4.3. Factors Associated with HIV-Hr HPV Co-Infection
Only a history of sexually transmitted infections was found to be associated with HIV+/Hr-HPV+ co-infection, multiplying the risk by six (OR = 6.00, 95% CI [1.21 - 37.4], p = 0.035). This association could be explained by the fact that HIV and HPV are sexually transmitted viruses that share the same transmission route and behavioral factors with other STIs according to the literature review. In the study by Bertran Auvert, HIV acquisition in the presence of HPV infection increased significantly with the number of HR-HPV genotypes and the level of education, and decreased significantly with age [14]. Higher education level and advanced age may underlie responsible sexual behavior, and thus have a protective effect against HIV+/HPV+ co-infection. However, due to the reactivation of latent HPV infection in the case of HIV, it is possible that the association between the number of Hr-HPV genotypes and HIV is due to HPV reactivation. Although some meta-analyses do not show a difference in the proportion of HIV infection attributable to HPV infection regardless of the associated HPV genotype [26], the meta-analysis by Pascale Lissouba shows that the HPV genotypes associated with HIV acquisition included HPV 52, 31, 58, 70, 16, and 18. No relationship was found for HPV 6 and 11 [27]. In our study, types 18 - 45 and types 31, 33, 35, 52, 58 grouped in P3 were found to be associated factors, although the result was not significant (p = 0.006 and 0.067).
5. Conclusion
This study reports a high prevalence of HIV/HPV co-infection, as well as high-risk HPV viral types in cases of co-infection, indicating a high risk of cervical cancer in this category.
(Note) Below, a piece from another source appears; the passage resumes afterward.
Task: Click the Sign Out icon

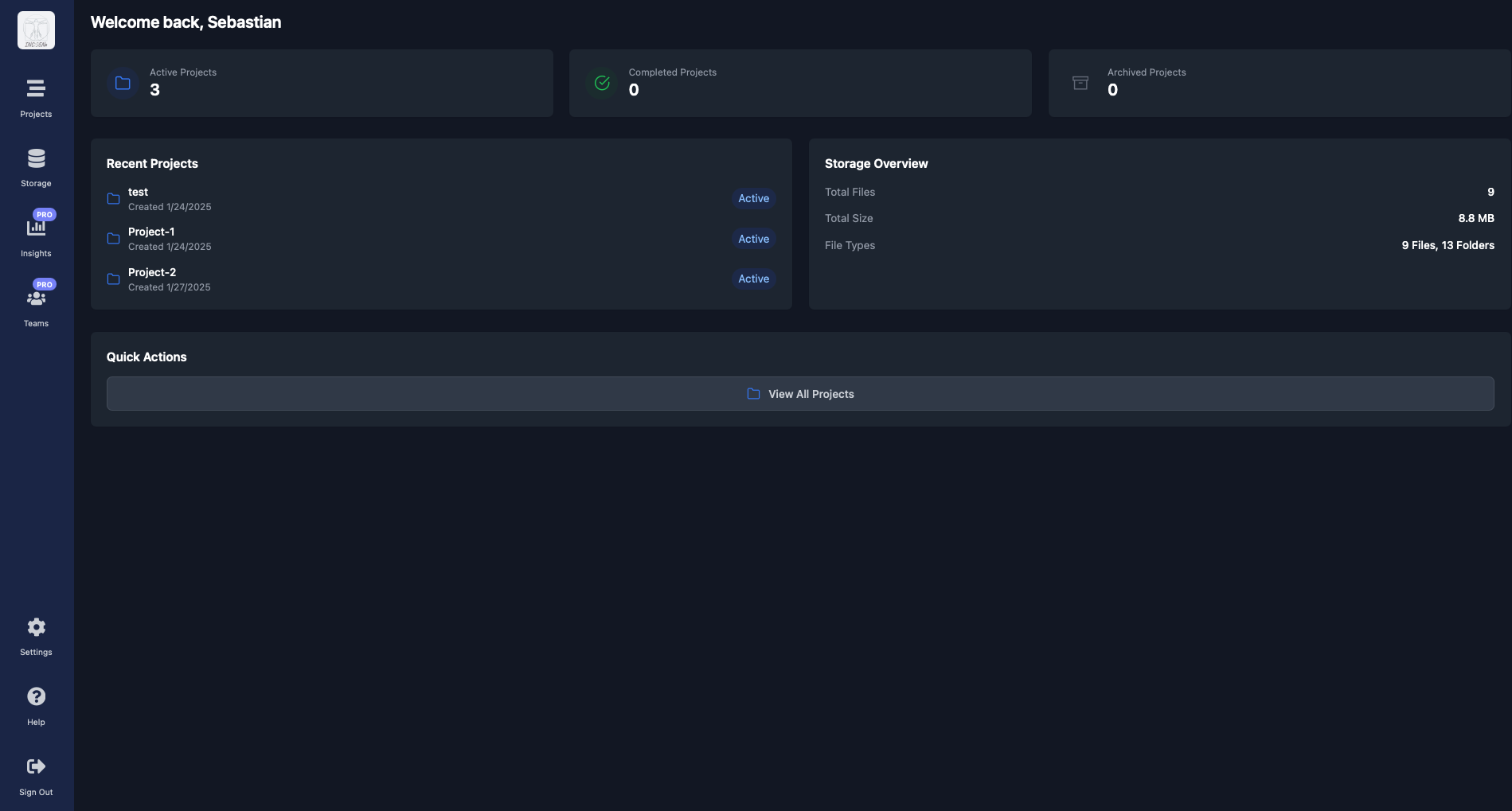Action: click(x=36, y=766)
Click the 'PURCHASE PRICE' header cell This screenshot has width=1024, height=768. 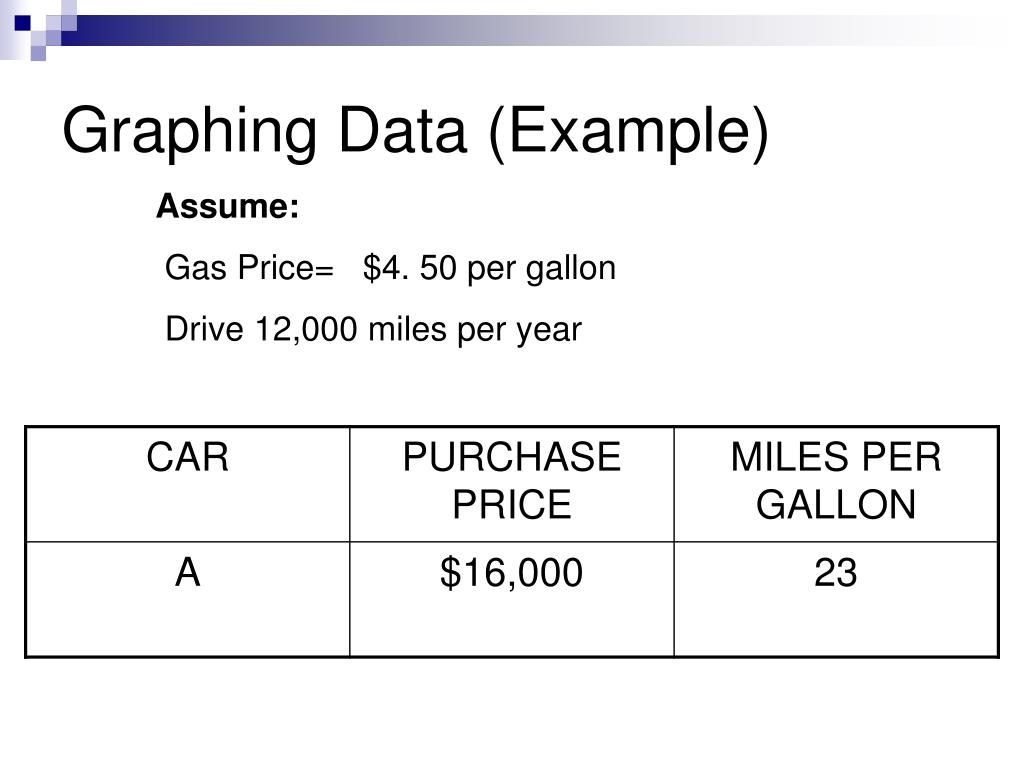click(x=511, y=485)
An appropriate vaccination program, along with regular screening using an effective test, is necessary in cases of HIV/HPV co-infection. We also recommend the integration of systematic HIV screening into cervical cancer screening programs in the DRC.
Disclaimer
The content is the sole responsibility of the authors.
Study Limitations
The small sample size of this study reduces statistical power, which limits the ability to detect significant differences. Consequently, this may also lead to wide confidence intervals for the odds ratios, reducing the precision of the results.
Acknowledgements
The authors would like to thank the Royal College of French-speaking Gynecologists and Obstetricians of Belgium (CRGOLFB), the Gynecology Department of the Saint Luc University Clinics, Mbujimayi University, the staff, and the participants of this study, without whom this study would not have been possible.